Displace Me brings students' attention to Ugandan war

On Saturday night in the College Union, Geneseo's Invisible Children organized "Displace Me," an event which aimed to expose students to the horrors of the war between the government of Uganda and the rebel militia movement of the Lord's Resistance Army.

Sophomore Nick LaGrassa, president of Invisible Children, said that the goal of Displace Me was "to take a serious issue going on in East Africa and put it in a more positive light to get people involved." For years, Invisible Children has worked to spread awareness about children abducted by the LRA and forced to become soldiers.

Displace Me featured a hut building contest, where the students who built the best hut out of cardboard received a $50 prize. Some students even planned to spend the night in the Union, immersing themselves in the experience of everyday life for Ugandans in internally displaced persons camps.

Junior Amanda Cupido spoke at the event about her trip to Uganda, where she spent a day in a Ugandan IDP Camp. Years ago, the government of Uganda relocated thousands of individuals to these camps in the hope of protecting them from further LRA attacks. The proximity of the cardboard huts being constructed in the Union Ballroom was the feature that most reminded Cupido of her visit to the Ugandan IDP camp. "You have no privacy there," she said. "Even though you have your own hut, there are people five feet away from you and thousands of people living in the camps overall."

Freshman Keri Martin was glad that Invisible Children could "raise awareness and show people what it's really like." She added, "We are only doing this for one night, but these people are actually living in huts like this every day."
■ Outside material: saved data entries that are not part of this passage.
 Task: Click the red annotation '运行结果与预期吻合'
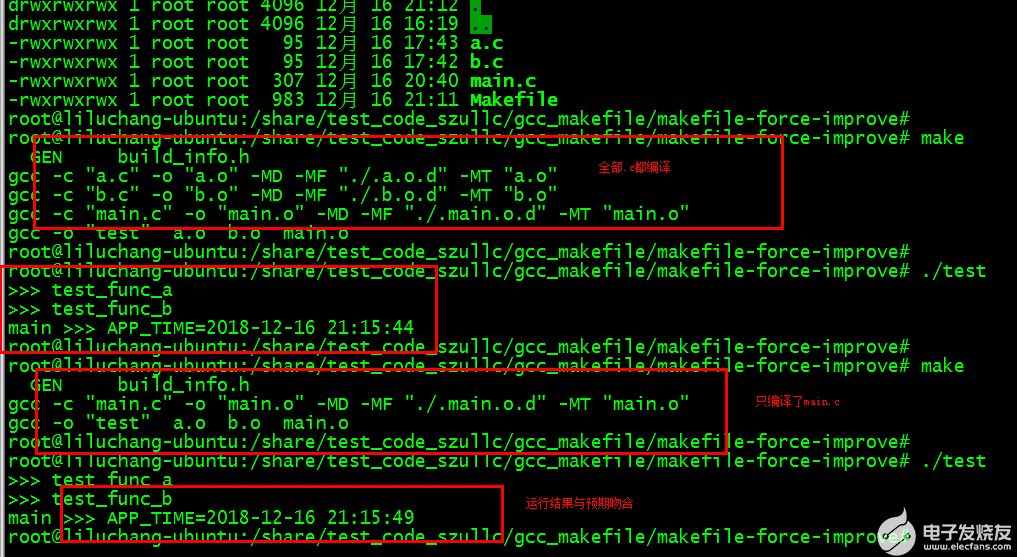click(579, 503)
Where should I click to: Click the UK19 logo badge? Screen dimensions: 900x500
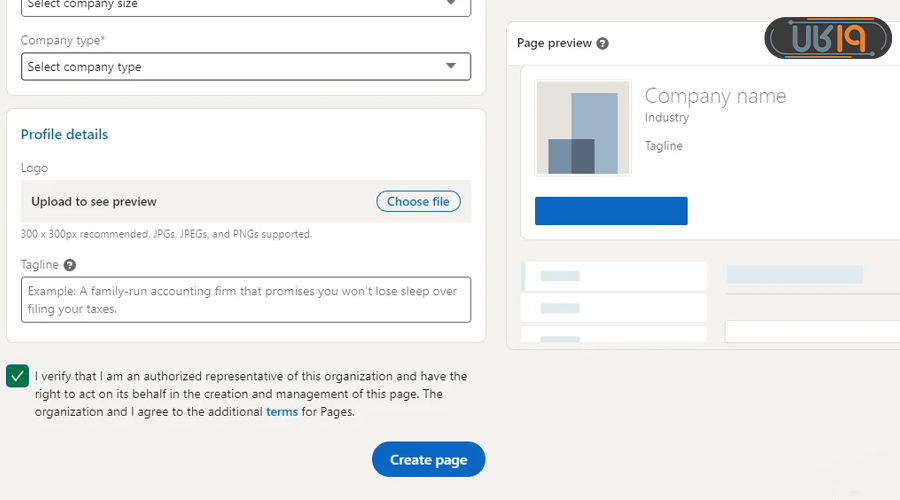pos(827,39)
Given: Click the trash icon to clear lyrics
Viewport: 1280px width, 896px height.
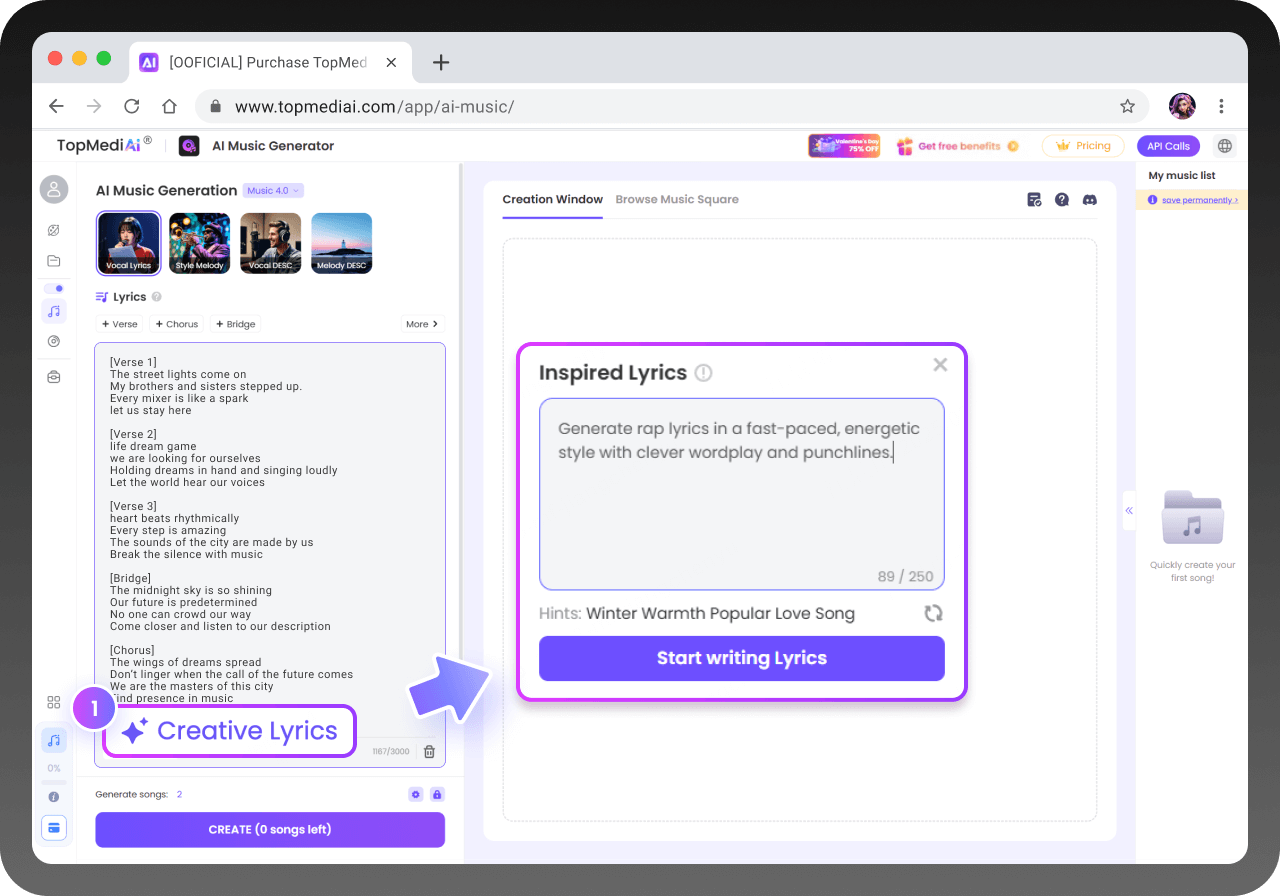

Bobby Bailey, a co-founder and filmmaker for Invisible Children, heard about the Geneseo chapter's Displace Me event and was so impressed that he did a Skype session during the event. He thanked everyone in attendance for their support and reminded them, "We have a lot to do and this is just the beginning."

Sean Carasso, co-founder of the non-profit group Falling Whistles, also spoke at the event about his travels in the Democratic Republic of Congo and the resulting formation of his organization. While in the Congo, Carasso told about how he met five young boys who were being charged with war crimes after being abducted and forced to be child soldiers. These boys told Carasso that children who were abducted, but too small to carry guns, were forced to the front lines of the battle field with only whistles. They were told to walk forward blowing the whistles to scare the enemy and, when they had been shot, their bodies would serve as a shield for other soldiers.

The theme of the night was not charity or pity, but connectedness. LaGrassa said that if there were one message people should take away from this event he would want it to be that, "In this world we're all people and we should be here for each other."